Flanking p10 contribution and sequence bias in matrix based epitope prediction: revisiting the assumption of independent binding pockets

Christian S Parry

Author Affiliations

Computational Biophysics Section, Laboratory of Computational Biology, National Heart, Lung and Blood Institute, National Institutes of Health, Bethesda, Maryland 20892-9314, USA

BMC Structural Biology 2008, 8:44  doi:10.1186/1472-6807-8-44

Published: 16 October 2008

Abstract

Background

Eluted natural peptides from major histocompatibility molecules show patterns of conserved residues. Crystallographic structures show that the bound peptide in class II major histocompatibility complex adopts a near uniform polyproline II-like conformation. This way allele-specific favoured residues are able to anchor into pockets in the binding groove leaving other peptide side chains exposed for recognition by T cells. The anchor residues form a motif. This sequence pattern can be used to screen large sequences for potential epitopes. Quantitative matrices extend the motif idea to include the contribution of non-anchor peptide residues.
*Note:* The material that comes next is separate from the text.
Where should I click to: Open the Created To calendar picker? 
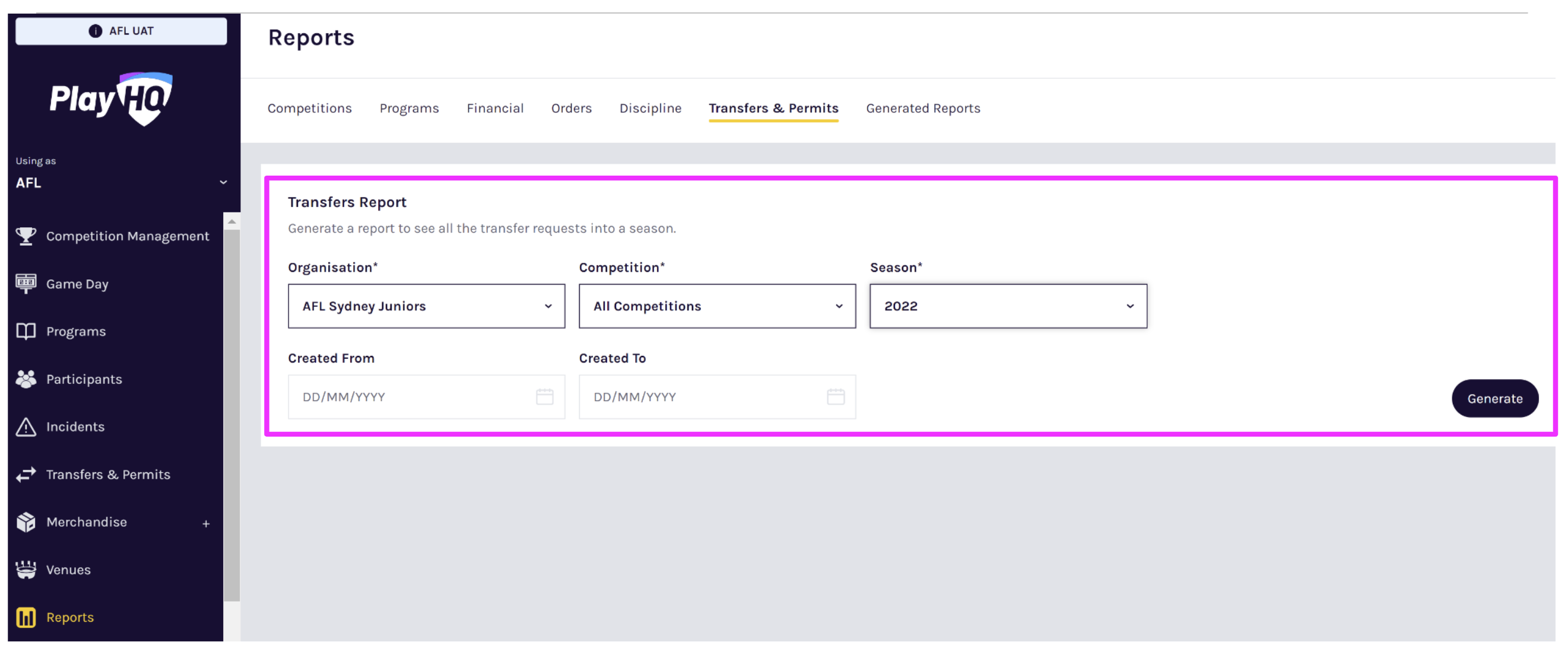click(835, 397)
This report examines two new matrices that extend the binding register to incorporate the polymorphic p10 pocket of human leukocyte antigen DR1. Their performance is quantified against experimental binding measurements and against the canonical nine-residue register matrix.

Results

One new matrix shows significant improvement over the base matrix; the other does not. The new matrices differ in the sequence of the peptide library.

Conclusion

One of the extended quantitative matrices showed significant improvement in prediction over the original nine residue matrix and over the other extended matrix. Proline in the sequence of the peptide library of the better performing matrix presumably stabilizes the peptide conformation through neighbour interactions. Such interactions may influence epitope prediction in this test of quantitative matrices. This calls into question the assumption of the independent contribution of individual binding pockets.